**What to do**
(a) Answer these questions from the article on marriage in Japan, each on its own line:
(i) What is Ritsuko Matsui's profession?
(ii) In what year did the quake around Kobe occur?
(iii) What have jewelers reported strong sales of?
(b) Reproduce the article on marriage in Japan without any changes, from "This new appreciation" up to and including "other luxury items.".
(c) Write the next part of the article on marriage in Japan, carrying on after its final sentence.

**Extracted text**
Experts are not surprised by the seemingly sudden change of heart on marriage, especially among women.

"In Japan, women take the initiative to get married -- and the trend for them had been to focus on their career and enjoy single life," explained Ritsuko Matsui, a prominent psychiatrist who counseled survivors of Japan's last devastating quake around Kobe in 1995, which left more than 6,000 people dead.

"Seeing heartwarming scenes of couples and families staying together in the face of recent tragedies has made many single women realize the importance of relationships."

This new appreciation has turned the wedding industry into an unlikely bright spot in the gloomy Japanese economy, as other sectors ranging from manufacturing to tourism struggle to recover.

Jewelers -- big and small -- have reported strong sales of engagement and wedding rings, in sharp contrast to slumping demand for other luxury items.

**Extracted entries**
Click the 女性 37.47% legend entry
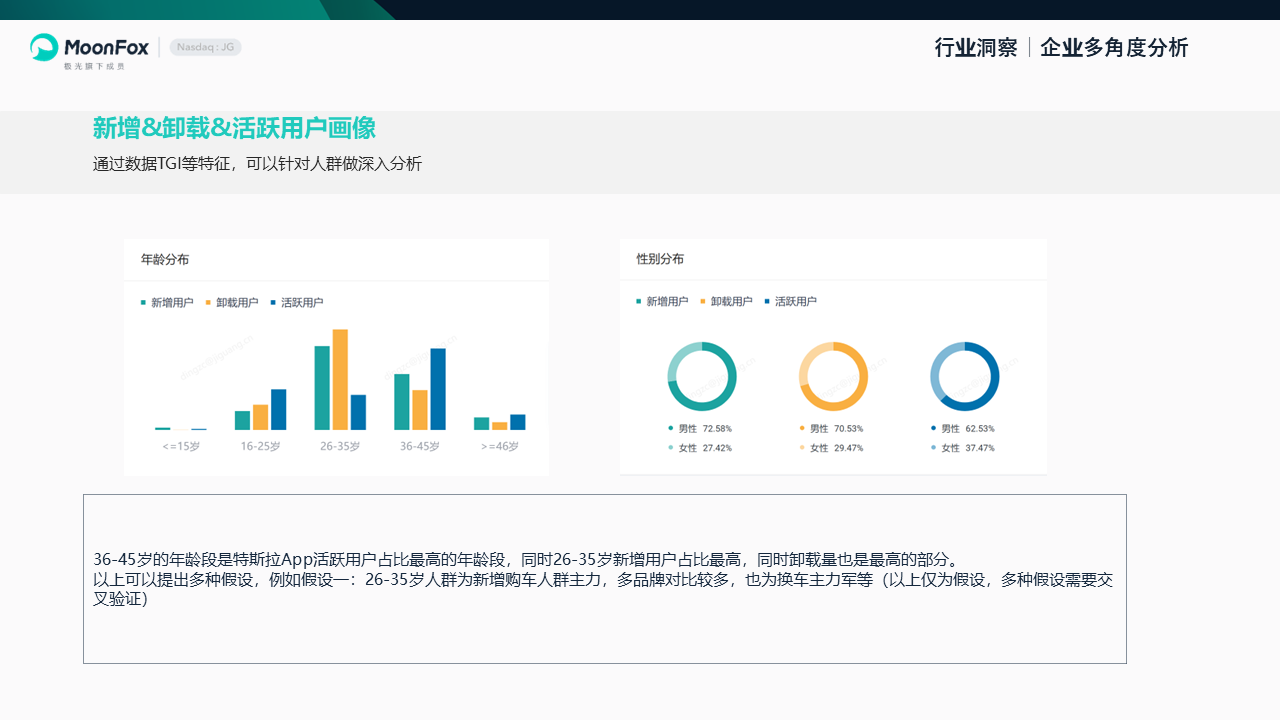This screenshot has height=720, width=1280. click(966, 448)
--
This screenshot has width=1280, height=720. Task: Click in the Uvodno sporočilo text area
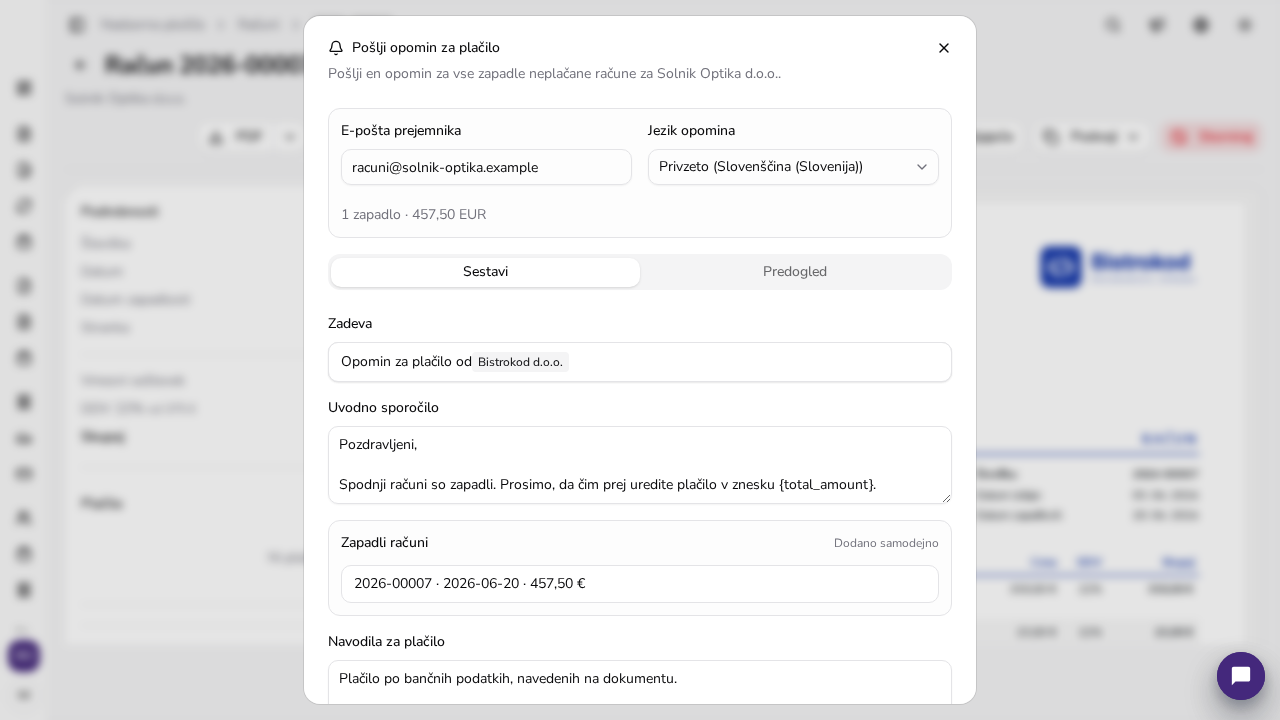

**Results of the exercise**
(a)
(i) She is a psychiatrist.
(ii) 1995
(iii) Engagement and wedding rings

(b)
This new appreciation has turned the wedding industry into an unlikely bright spot in the gloomy Japanese economy, as other sectors ranging from manufacturing to tourism struggle to recover.

Jewelers -- big and small -- have reported strong sales of engagement and wedding rings, in sharp contrast to slumping demand for other luxury items.

(c)
Koji Fujimoto owns Concept Jewelry Works, a Tokyo boutique that specializes in custom jewelry. He has seen a 20% jump in ring buyers since the disasters.

"After the quake, couples want to create something that commemorates their relationship and that they can hold forever," he said.

At the Aldobrandini bridal shop a few blocks away, Maki Maruta echoes such sentiment. Trying on her Italian-made silk wedding gown for the first time, the bride says she will walk down the aisle on May 28 with a new sense of purpose.

"The disasters reminded me the importance of family," Maruta said. "It's so important to have someone who is precious to you."